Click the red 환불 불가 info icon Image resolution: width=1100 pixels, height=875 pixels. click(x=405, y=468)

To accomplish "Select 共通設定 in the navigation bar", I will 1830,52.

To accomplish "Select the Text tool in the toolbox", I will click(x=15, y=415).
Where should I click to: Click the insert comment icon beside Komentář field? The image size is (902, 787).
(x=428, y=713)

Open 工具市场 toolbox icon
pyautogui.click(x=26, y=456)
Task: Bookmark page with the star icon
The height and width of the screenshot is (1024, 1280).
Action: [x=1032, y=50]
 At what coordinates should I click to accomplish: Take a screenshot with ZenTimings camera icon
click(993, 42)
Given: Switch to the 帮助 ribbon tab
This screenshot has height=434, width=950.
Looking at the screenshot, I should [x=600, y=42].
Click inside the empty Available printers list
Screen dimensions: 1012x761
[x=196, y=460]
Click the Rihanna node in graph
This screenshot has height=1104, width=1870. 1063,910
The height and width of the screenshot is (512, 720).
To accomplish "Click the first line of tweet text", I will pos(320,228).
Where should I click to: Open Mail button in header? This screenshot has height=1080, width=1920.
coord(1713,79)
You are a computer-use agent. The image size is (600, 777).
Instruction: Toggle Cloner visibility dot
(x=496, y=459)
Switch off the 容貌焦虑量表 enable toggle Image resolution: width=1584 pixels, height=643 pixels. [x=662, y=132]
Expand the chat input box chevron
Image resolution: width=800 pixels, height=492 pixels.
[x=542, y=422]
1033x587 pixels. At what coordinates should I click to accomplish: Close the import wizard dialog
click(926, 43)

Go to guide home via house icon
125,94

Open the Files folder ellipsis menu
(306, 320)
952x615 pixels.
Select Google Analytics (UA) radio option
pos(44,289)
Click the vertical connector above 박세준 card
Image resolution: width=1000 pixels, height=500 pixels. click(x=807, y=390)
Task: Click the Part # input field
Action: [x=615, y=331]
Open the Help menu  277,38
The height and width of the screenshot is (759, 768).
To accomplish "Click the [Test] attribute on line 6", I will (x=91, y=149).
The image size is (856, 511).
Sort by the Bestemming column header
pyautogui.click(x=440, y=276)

» Work instructions
Copy the entries from the start up to and including the line with "will click(x=15, y=415).", requests included, but multiply every coordinate in the answers by 2.3 and round each to a whole number, with halves rounded up. Leave the numbers in the requests unchanged.

» The answer
Click the red 환불 불가 info icon Image resolution: width=1100 pixels, height=875 pixels. click(x=932, y=1076)

To accomplish "Select 共通設定 in the navigation bar", I will 4209,120.

To accomplish "Select the Text tool in the toolbox", I will click(x=35, y=955).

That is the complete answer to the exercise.